**Ваше задание**
Воспроизведите без изменений часть отрывка, которая начинается со слов «То есть по представлению» и заканчивается словами «папа — кто?».

**Отрывок**
::::::::

То есть по представлению и приятеля моего, и двоих семинаристов страна эта безнадежно пребывала в кромешной тьме как страна мертвого духа.
А тут выхожу из алтаря после службы — забегают две девушки с рюкзачками: похоже — иностранки. Одна растерянно прижимается к стене, а другая, как положено, крестится, прикладывается к праздничной иконе, потом, после земных поклонов, к раке святого Василия Блаженного.
— Откуда? — спрашиваю, когда она подошла под благословение.
— Из Америки.
— Как зовут?
— Екатерина.
По-русски Екатерина говорила чисто, и я решил, что она — дочь нынешних эмигрантов:
— Русская?
— Нет: у меня мама гречанка. Она считает, что спасти человечество может только Россия, и потому с детства обучает меня русскому языку: первой учительницей у меня была русская княгиня.
— А папа — кто?
— Папа — американец, — и махнула рукой, — дикие люди, очень к земному привязаны: деньги, слава, карьера, власть, — больше ничего не понимают.
— А подружка?
— Тоже американка: "Мы — самые сильные, самые умные, самые лучшие, самые богатые, самые самые". А в храм Божий вошла — и перепугалась. Я же говорю: дикие люди! Вместо души — калькулятор. Но меня одну не пускали, пришлось вместе с ней ехать. Мы уже были у преподобного Сергия, вечером отправляемся в Питер — к отцу Иоанну Кронштадтскому и блаженной Ксении, а потом — в Дивеево, к батюшке Серафиму.
— И что же: ты знаешь их жития?
— Конечно! Мы с мамой все больше русские книги и читаем. И каждый день молимся за Россию.
— А за Америку?
— Дерзновения нет.
—
Это как же?— Нет у нас дерзновения молиться за дом сатаны…
Мы распрощались. И тут же на Красной площади подходит незнакомая женщина:
— Батюшка! Что мне делать? Дочь вышла замуж за американца, уехала в Штаты, и теперь спивается.
"Вот уж для этого, — думаю, — вовсе не обязательно было забираться так далеко…".
Мы поговорили, я сколько мог, умягчил ее скорбь и пошел по родной земле восвояси.
Дахау
Познакомились мы в читальном зале большого архива: оба запросили одни и те же исторические документы. Соперником оказался немец из бывшей Восточной Германии. Он кое-как изъяснялся по-русски, мы разговорились и, отложив исторические документы, отправились в ближайшее кафе для беседы.
Немец знал всех русских батюшек, служивших сейчас в Германии, называл их по именам и очень обрадовался, когда среди них отыскался один мой знакомый. Затем рассказал о хозяйственных проблемах православных приходов, о ремонте храмов, регентской школе…
Тут уж я говорю: а вы каким, дескать, боком к теме этой прикосновенны? Выясняется, что боком непростым и особенным. Он — историк, занимается изучением гитлеровских концлагерей, а, скажем, в лагерь смерти Дахау ссылали православных священников из Южной Европы. И не только священников, но и высочайших иерархов: например, Сербского Патриарха Гавриила, епископа Николая Велимировича…
Он рассказал, как в недавние времена в Дахау строили православный храм — деревянный, как рядом с ним сажали березки. Там же построили храмы других христианских конфессий и синагогу. Воздвигли общий поминальный крест, у синагоги — менору-семисвечник. Потом, правда, крест пришлось убрать. Менора осталась…
Наши батюшки консультировали его по вопросам, связанным с церковной жизнью заключенного духовенства: ведь в бараках надо было совершать богослужения, причащаться. Писались прошения, их рассматривало лагерное начальство, иногда разрешало, иногда отказывало. Если разрешало, выставлялись какие-то требования… И все это на бумагах — с подписями, печатями, резолюциями, с точным указанием времени. Немец рассказал, что и на расстрельных актах время указывалось в высшей степени пунктуально: выстрел произведен во столько-то часов столько-то минут — подпись офицера, смерть наступила через столько-то минут — подпись врача.

::::::::

**Записи данных**
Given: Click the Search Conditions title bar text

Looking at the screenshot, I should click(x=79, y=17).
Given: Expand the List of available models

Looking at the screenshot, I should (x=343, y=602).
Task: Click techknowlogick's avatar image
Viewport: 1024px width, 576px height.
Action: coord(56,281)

::::::::

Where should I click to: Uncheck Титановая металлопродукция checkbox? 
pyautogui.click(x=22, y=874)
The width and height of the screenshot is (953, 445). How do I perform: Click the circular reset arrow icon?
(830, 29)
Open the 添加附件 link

::::::::

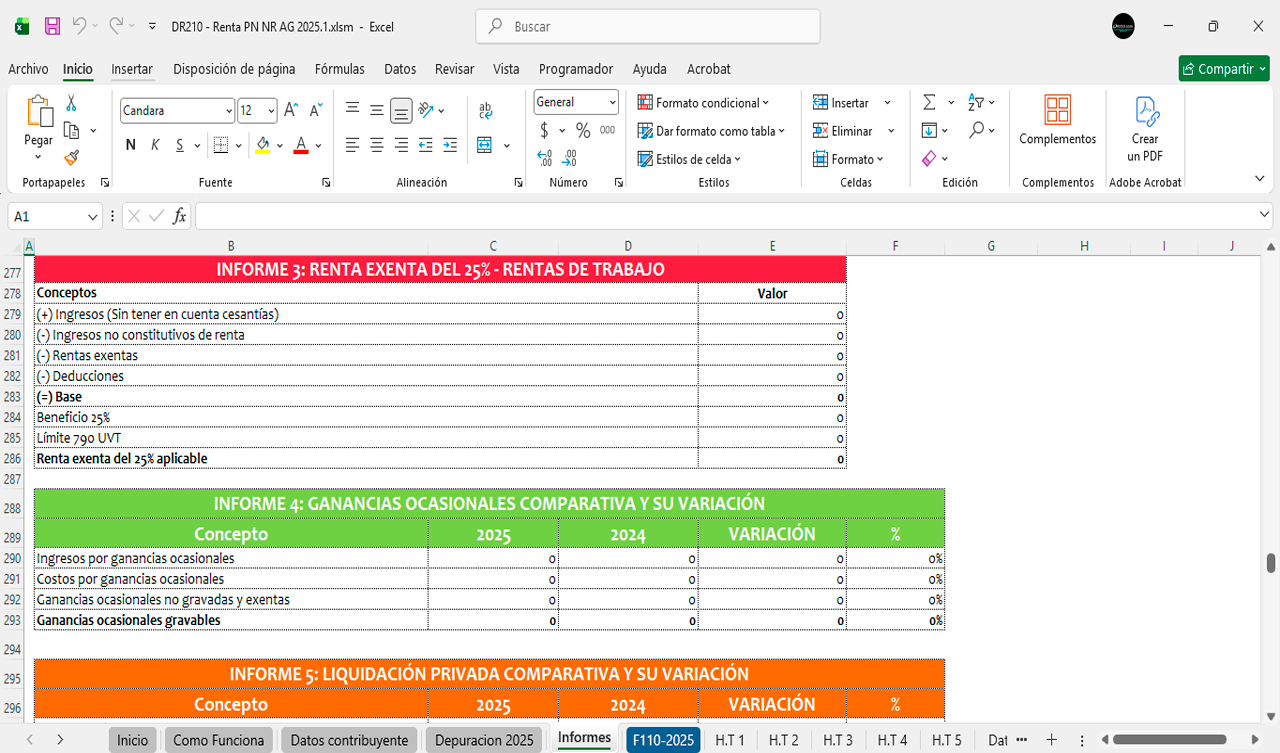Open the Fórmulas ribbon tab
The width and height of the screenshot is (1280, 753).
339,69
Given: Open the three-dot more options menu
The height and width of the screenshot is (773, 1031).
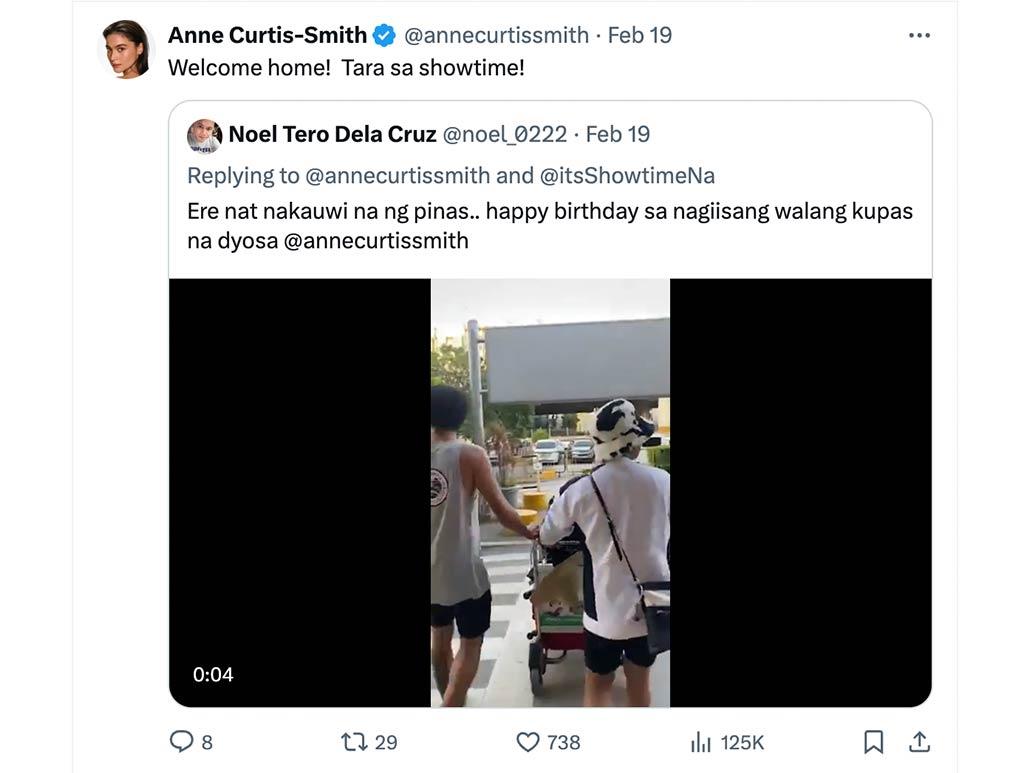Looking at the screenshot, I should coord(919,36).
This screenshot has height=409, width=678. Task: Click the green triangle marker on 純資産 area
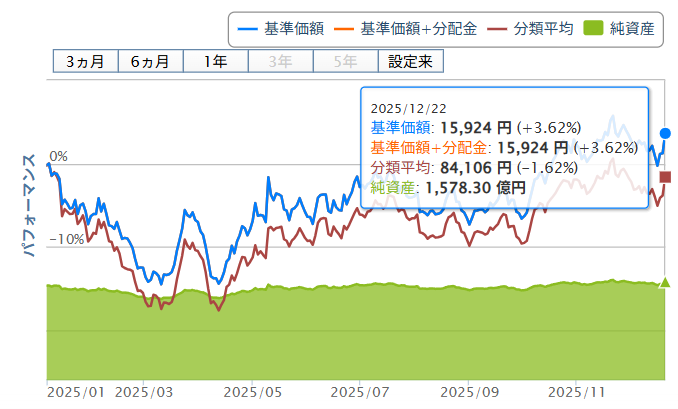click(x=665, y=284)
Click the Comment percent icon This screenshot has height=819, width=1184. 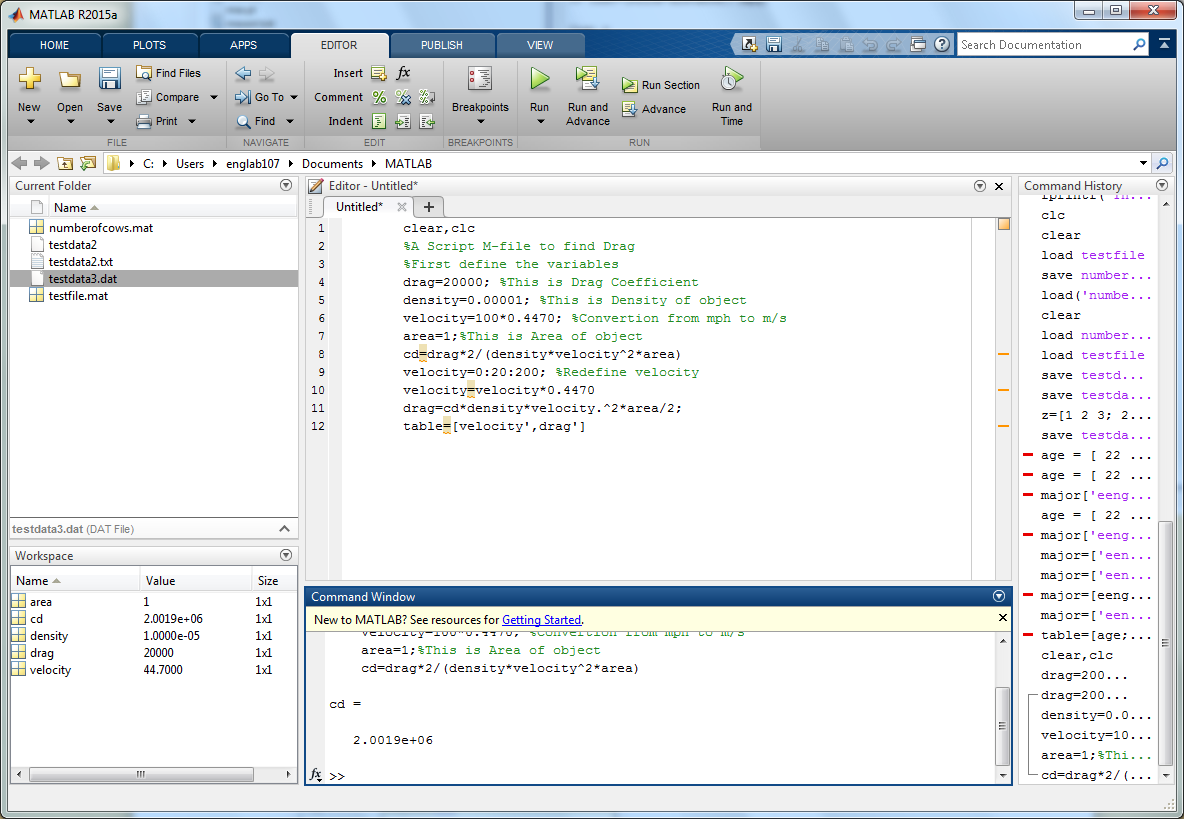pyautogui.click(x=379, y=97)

::::::::

**Ответ к заданию**
То есть по представлению и приятеля моего, и двоих семинаристов страна эта безнадежно пребывала в кромешной тьме как страна мертвого духа.
А тут выхожу из алтаря после службы — забегают две девушки с рюкзачками: похоже — иностранки. Одна растерянно прижимается к стене, а другая, как положено, крестится, прикладывается к праздничной иконе, потом, после земных поклонов, к раке святого Василия Блаженного.
— Откуда? — спрашиваю, когда она подошла под благословение.
— Из Америки.
— Как зовут?
— Екатерина.
По-русски Екатерина говорила чисто, и я решил, что она — дочь нынешних эмигрантов:
— Русская?
— Нет: у меня мама гречанка. Она считает, что спасти человечество может только Россия, и потому с детства обучает меня русскому языку: первой учительницей у меня была русская княгиня.
— А папа — кто?